Attualità e Politica
14/11/2019 | 13:26
14/11/2019 | 13:26
ROMA - Le proroghe delle concessioni per le scommesse sportive finiscono davanti alla Corte di Giustizia (CGE), per la possibile violazione di alcuni articoli del Trattato dell’Unione Europea (UE). Lo ha stabilito il Tribunale di Parma, inviando gli atti in Lussemburgo e sospendendo il giudizio sull’attività di un’agenzia di scommesse priva di concessione statale, il cui gestore – affiliato al bookmaker maltese Phoenix International, presente in Italia con il marchio “Aleabet” e rappresentato dall’avvocato Pasquale Pittella - era stato accusato di esercitare abusivamente il gioco, con il conseguente sequestro del locale. La decisione del Tribunale arriva proprio nelle settimane in cui il Governo si appresta, attraverso la legge di Bilancio, a estendere ancora una volta le concessioni scadute il 30 giugno 2016, in attesa della gara da indire nel 2020.
Tornando al caso di Parma, il giudice emiliano vuole sapere dal tribunale comunitario se la proroga delle concessioni – assegnate dopo bandi di gara che la stessa CGE aveva dichiarato negli anni scorsi “illegittimi” perché discriminatori verso operatori comunitari – che era stata disposta da una circolare dell’Agenzia delle Dogane e Monopoli del giugno 2016 sia in contrasto con la Direttiva Ue in tema di appalti. Inoltre, se la stessa proroga “sine die” delle vecchie concessioni, con scadenza naturale al 30 giugno 2016 (una data definita dal giudice “spartiacque” tra un sistema contraddistinto dalla illegittima distribuzione delle licenze e un mercato conforme alle direttive europee), realizzi “una chiusura del mercato nazionale” e impedisca “l’accesso di nuovi operatori stranieri o l’emersione e l’espansione di quelli già esistenti come Phoenix International”.

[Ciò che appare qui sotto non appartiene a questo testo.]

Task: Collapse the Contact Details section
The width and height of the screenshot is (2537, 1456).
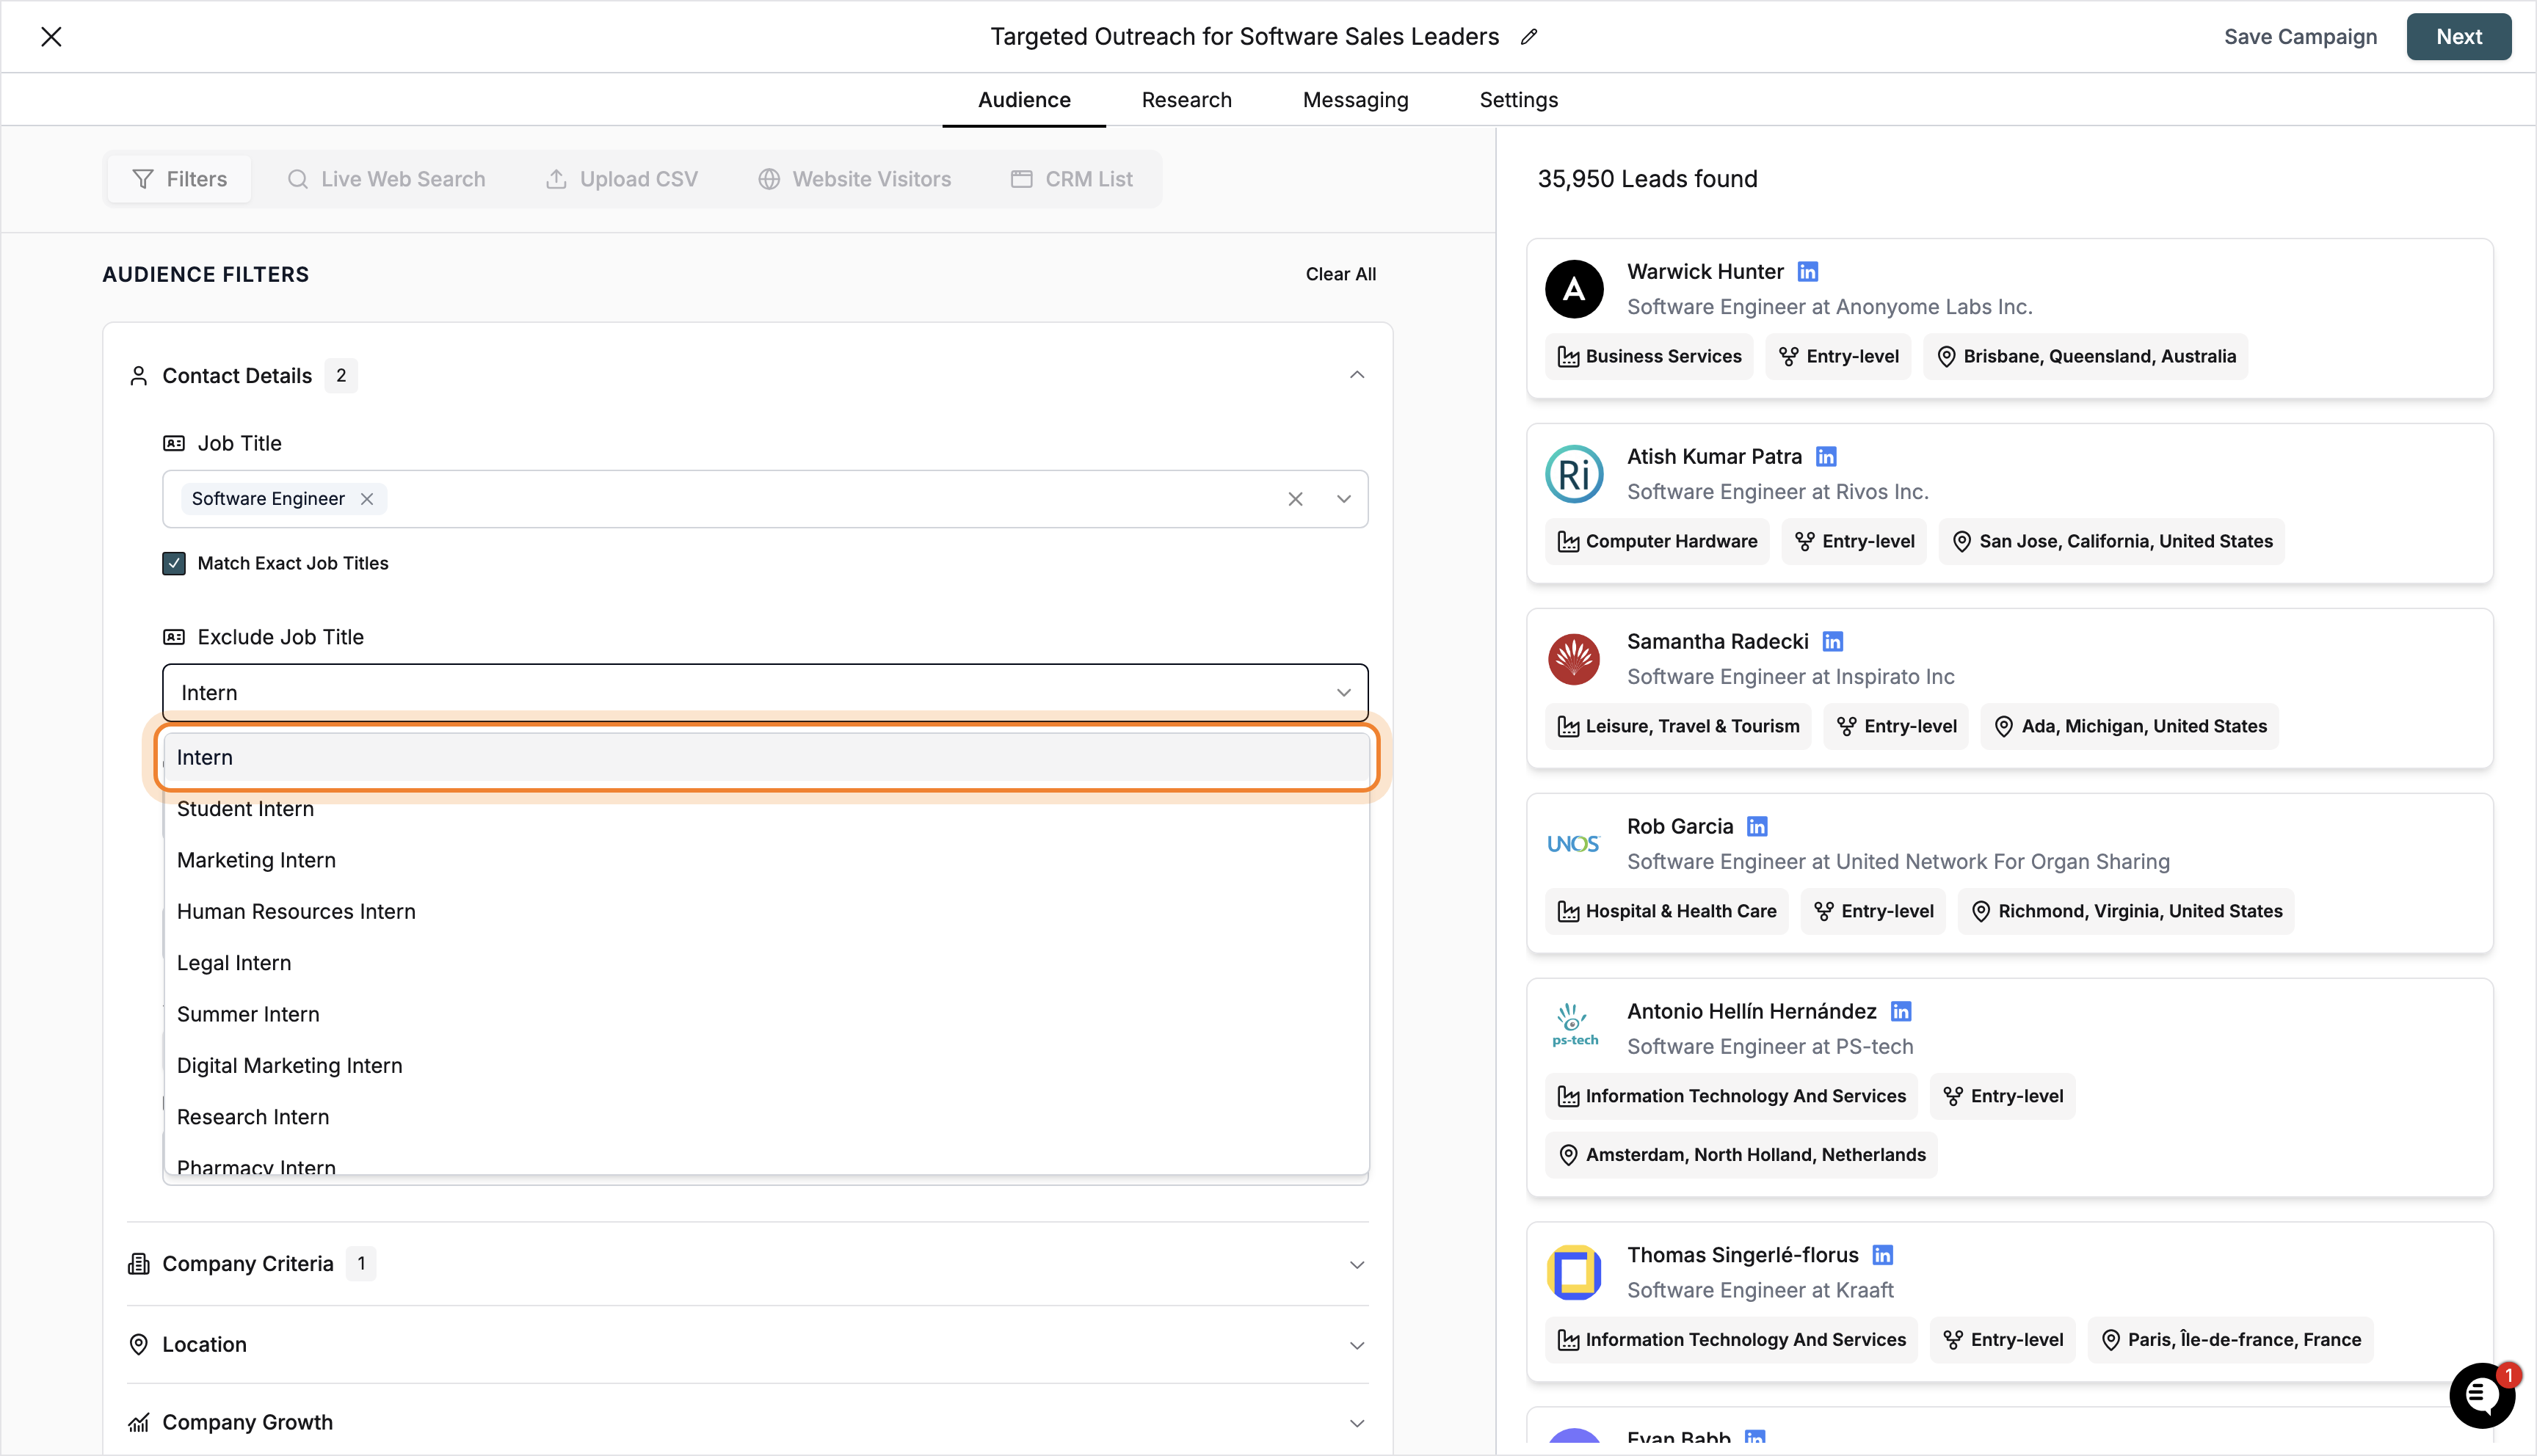Action: [x=1357, y=374]
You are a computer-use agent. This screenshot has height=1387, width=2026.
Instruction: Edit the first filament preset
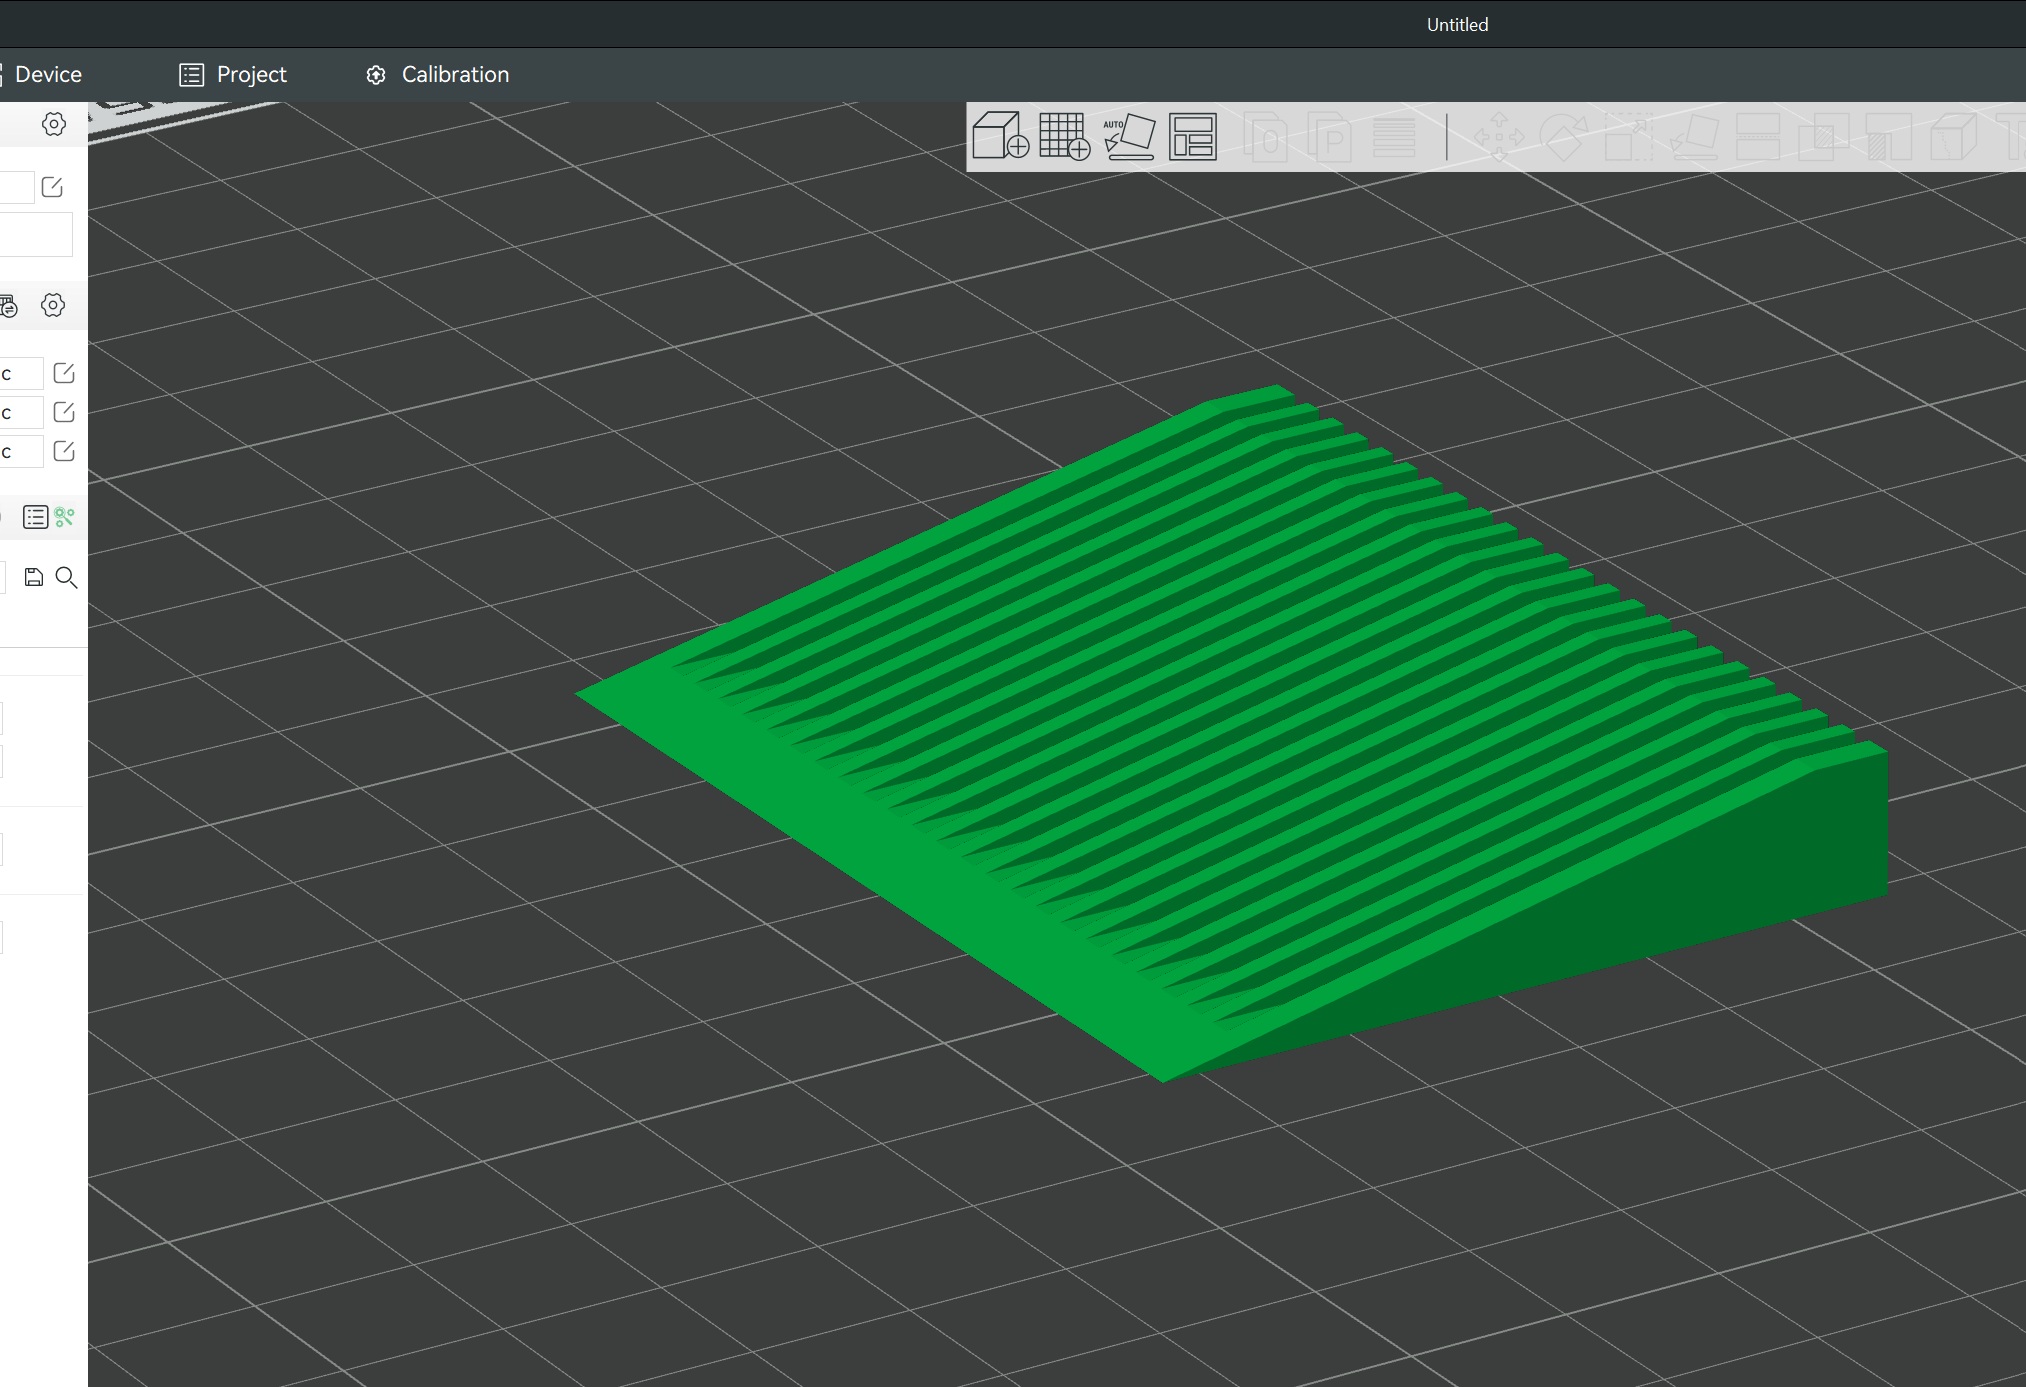click(x=64, y=373)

Secondo l’avvocato Pittella, difensore del titolare del centro scommesse, “i dubbi sul monopolio nelle scommesse sono stati recepiti dal magistrato italiano. L'ordinanza formula cinque quesiti che rappresentano pratiche non solo commerciali, ma anche legislative, volte esclusivamente ad autorizzare direttamente il diritto di raccolta solo a titolari di concessioni già precedentemente censurate dalla Corte di Giustizia, limitando la piena partecipazione al mercato da parte di soggetti manifestamente interessati”. L’emersione e la regolarizzazione dei centri di trasmissione dati, laddove ricorrano i presupposti richiesti dalla legge, sono “gli unici strumenti a disposizione dello Stato per garantire la tutela dell’ordine pubblico”, ha aggiunto.
La società maltese Phoenix – è scritto nell’ordinanza - nel 2016 aveva presentato un’istanza per regolarizzare 50 centri, accolta dall’Adm dietro versamento di 500mila euro, e poche settimane dopo un allegato con una lista di altri 850 agenzie da sanare: in soli 3 casi era arrivato l’ok dei Monopoli di Stato, che avevano respinto la richiesta per i rimanenti 847 punti. Nel mirino del Tribunale di Parma è finita quindi anche la sanatoria fiscale delle agenzie prive di concessione, realizzata nel 2016. Anche in questo caso, i termini per l’adesione della Phoenix – con i conseguenti oneri amministrativi e finanziari - sono ritenuti dal Tribunale italiano “assolutamente inidonei” e ingiustificatamente “restrittivi” e sembrano in contrasto con tre articoli (49, 56 e 106) del Trattato europeo. Alla Phoenix sarebbe stato concesso un lasso di tempo di 16 giorni, dal decreto attuativo alla scadenza per la presentazione delle domande, considerato non sufficiente per predisporre la “documentazione necessaria alla regolarizzazione di 900 punti scommessa e al versamento di 9 milioni di euro”. La parola passa ora alla Corte Ue, che – una volta avviata la causa - potrebbe pronunciarsi nel giro di un paio d’anni. L’Italia, oltre dieci anni fa, era già stata sottoposta al giudizio della Corte UE a causa della proroga senza gara di 329 concessioni per le agenzie ippiche “storiche”.